Minister for Education and Youth Services Government of Odisha
- In office 1990–1995

Member of Legislative Assembly
- In office 1990–2004
- Preceded by: Umarani Patra
- Succeeded by: Ananta Das
- Constituency: Bhograi

Personal details
- Born: 16 August 1945 Balasore district, Odisha
- Died: 12 April 2024 (aged 78) Cuttack, Odisha
- Party: Biju Janata Dal
- Other political affiliations: Janata Dal, INC

= Kamala Das (politician) =

Politician from Odisha, India

Kamala Das (16 August 1945 – 12 April 2024) was an Indian politician from Odisha. She was a former member of the Odisha Legislative Assembly representing the Bhograi Assembly constituency and served as minister for Education & Youth Services, Health & Family Welfare, Woman and Child Development in Biju Patnaik and Naveen Patnaik Ministry.

==Political career==
Kamala Das was first elected as an MLA in 1990 from Bhograi Constituency in Balasore district on Janata Dal ticket. She was re-elected in 1995, and then again in 2000 as a BJD candidate.
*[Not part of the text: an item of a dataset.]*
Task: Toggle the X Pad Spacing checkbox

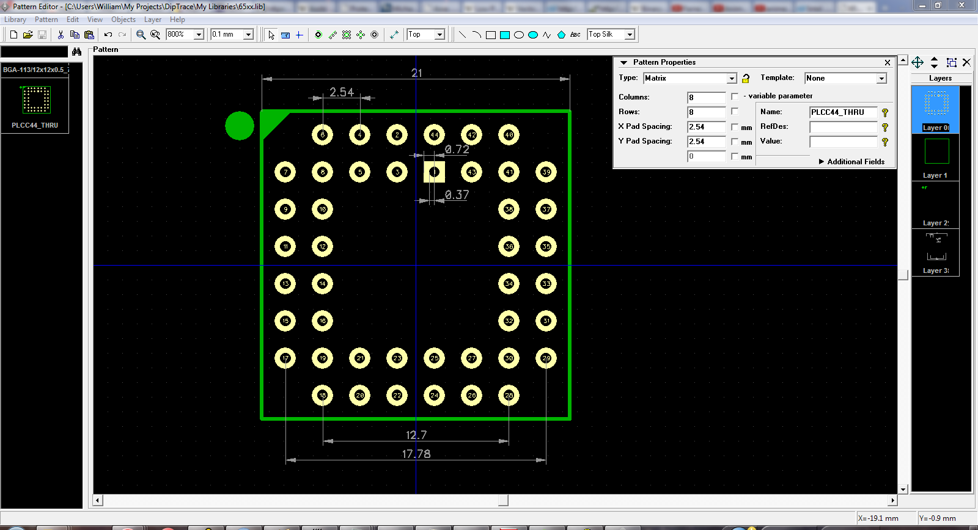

She served as MoS for Education & Youth Services, and MoS for Health & Family Welfare in the Biju Patnaik government from 1991 to 1996. She was also the Woman and Child Development Minister in the Naveen Patnaik Ministry from 2000 to 9 July 2001. She was dropped as minister in 2001 and later she switched over to Congress party and returned to the BJD in 2014.

==Political statistics==

|  | Year | Contested for | Party | Constituency | Opponent | Votes | Majority | Result |
| 1 | 1990 | MLA | Janata Dal | Bhograi | Bijaya Kumar Pati (INC) | 61687 - 38845 | 22842 | Won |
| 2 | 1995 | Umarani Patra (INC) | 52824 - 38797 | 14027 | Won |
| 3 | 2000 | Biju Janata Dal | Kartikeswar Patra (INC) | 55763 - 54708 | 1055 | Won |

==Death==
Kamala Das was admitted to a private hospital in Bhubaneswar after she complained of chest pain, during the course of the treatment, she was diagnosed with a lung infection and she was shifted to a hospital in Cuttack and died while undergoing treatment on 12 April 2024.